▸ **Task directions**
Exactly reproduce the lines of the listing below from the one containing "Viewport: 619px width, 336px" through the one containing "Open the 12 hr time range dropdown". Skip the images.

▸ **Provided material**
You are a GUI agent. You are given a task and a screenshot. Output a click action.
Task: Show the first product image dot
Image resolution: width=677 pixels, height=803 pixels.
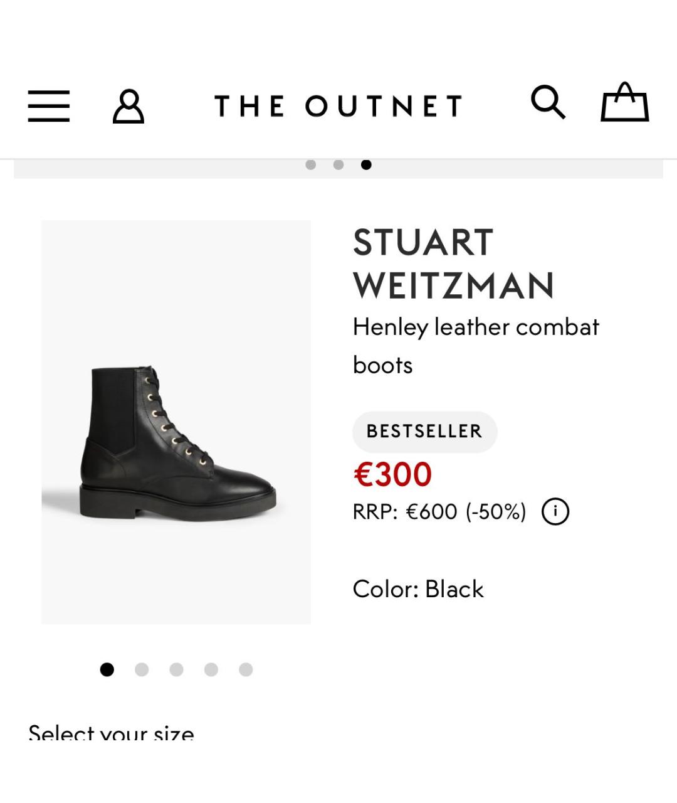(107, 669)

---

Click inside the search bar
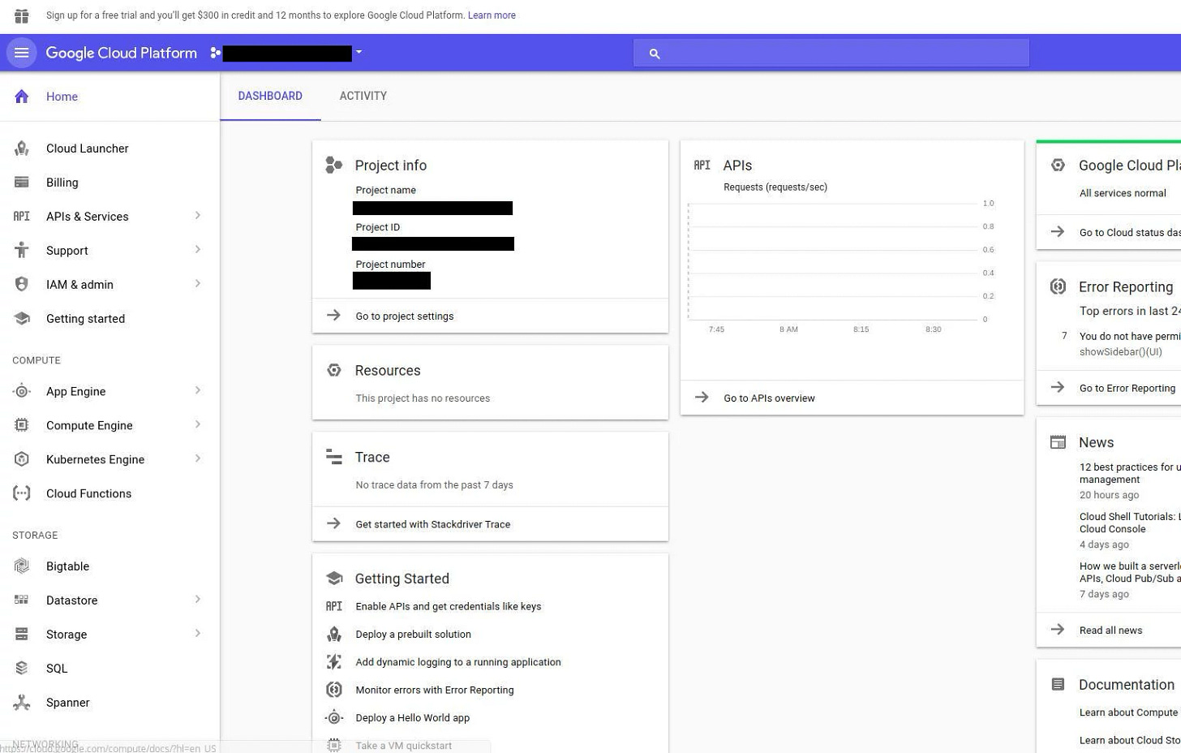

---

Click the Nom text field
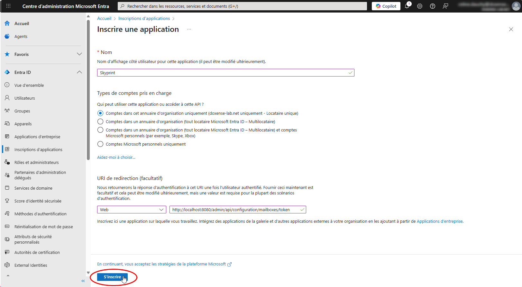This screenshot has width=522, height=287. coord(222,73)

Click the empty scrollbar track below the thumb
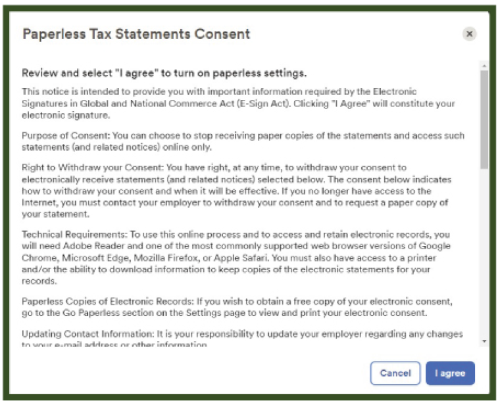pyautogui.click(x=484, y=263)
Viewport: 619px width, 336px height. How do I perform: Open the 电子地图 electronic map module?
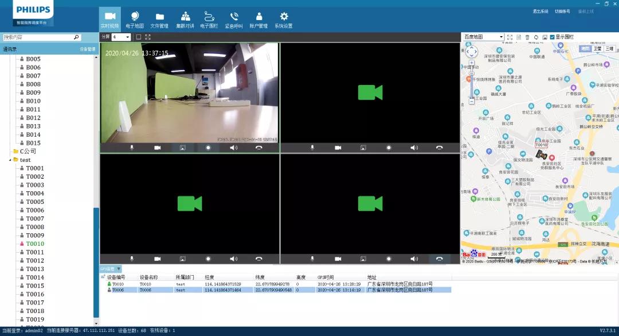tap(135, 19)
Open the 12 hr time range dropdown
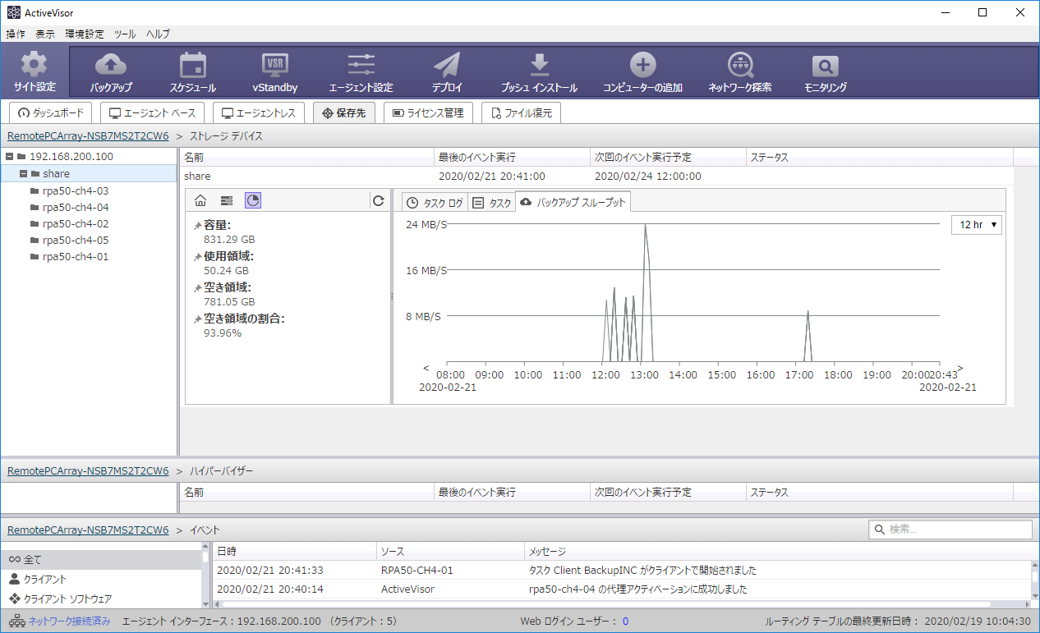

▸ **Task result**
Viewport: 619px width, 336px height. How do I perform: Open the 电子地图 electronic map module?
tap(135, 19)
Open the 12 hr time range dropdown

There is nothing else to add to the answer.